**PROBLEM DESCRIPTION**. Please return only the lines from the one with "Task: Select address 0xe972...03f7" through the final line of the data, unchanged, with pictures omitted.

[Items listed in a dataset]
= Beginning of Section =

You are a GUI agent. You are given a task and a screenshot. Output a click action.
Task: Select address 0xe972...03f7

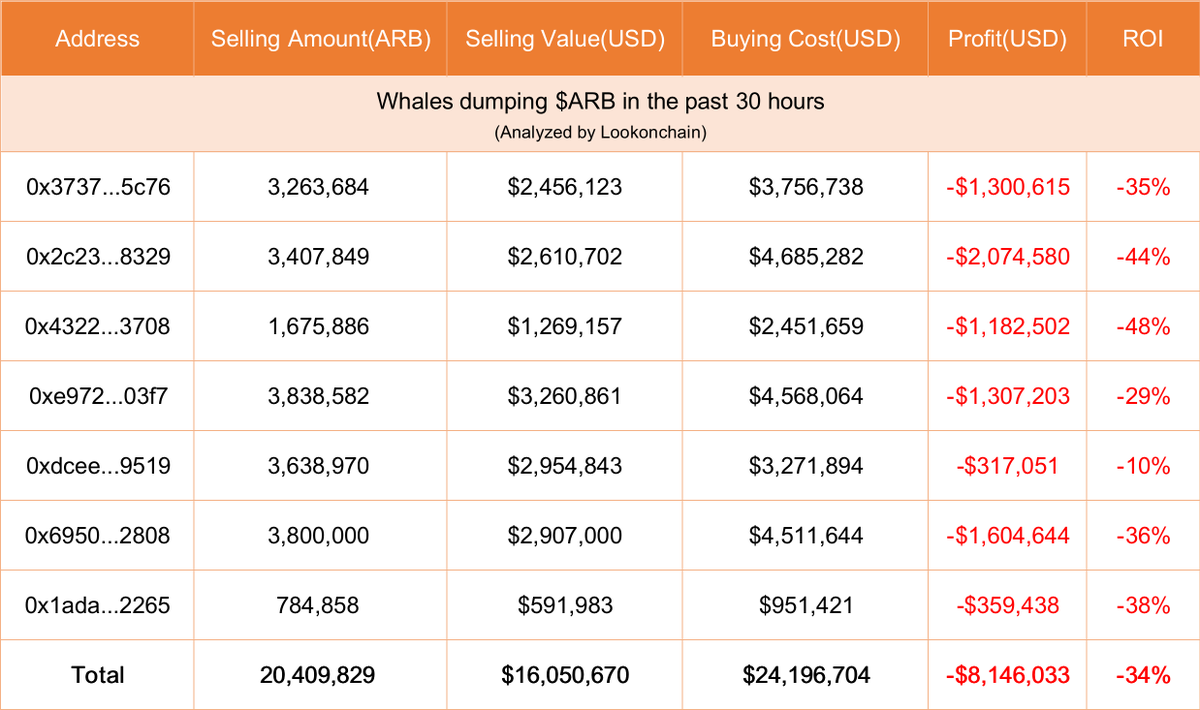click(98, 396)
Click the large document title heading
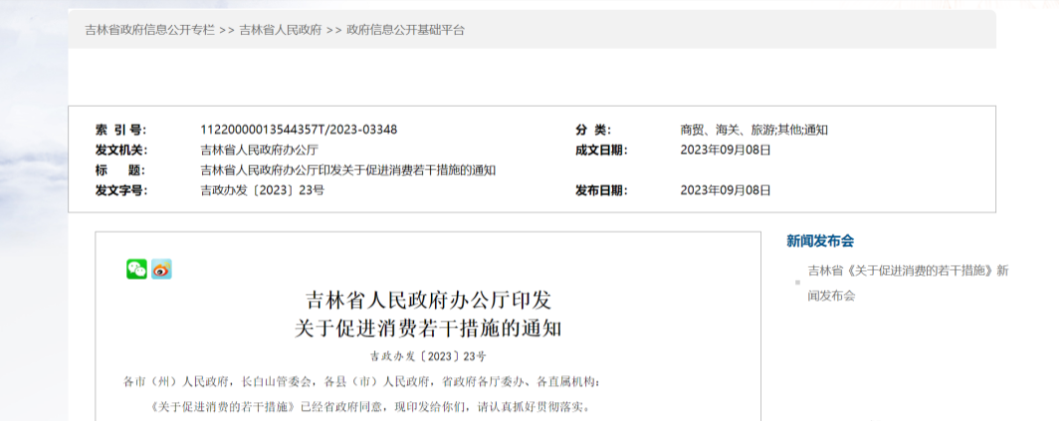 point(428,313)
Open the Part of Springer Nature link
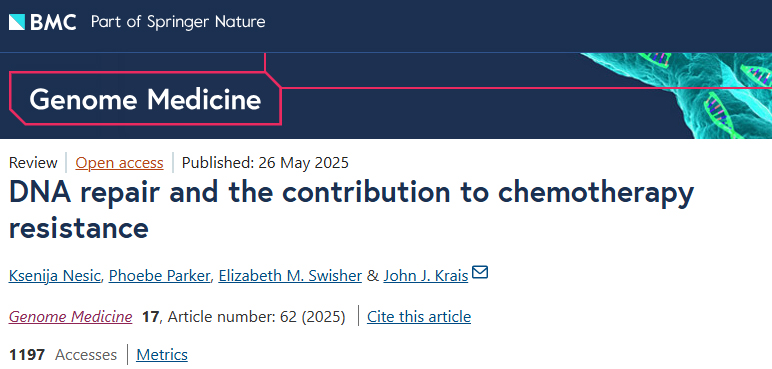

= End of Section =

**YOUR SOLUTION**.
Task: Select address 0xe972...03f7

click(98, 396)
Click the large document title heading
 point(428,313)
Open the Part of Springer Nature link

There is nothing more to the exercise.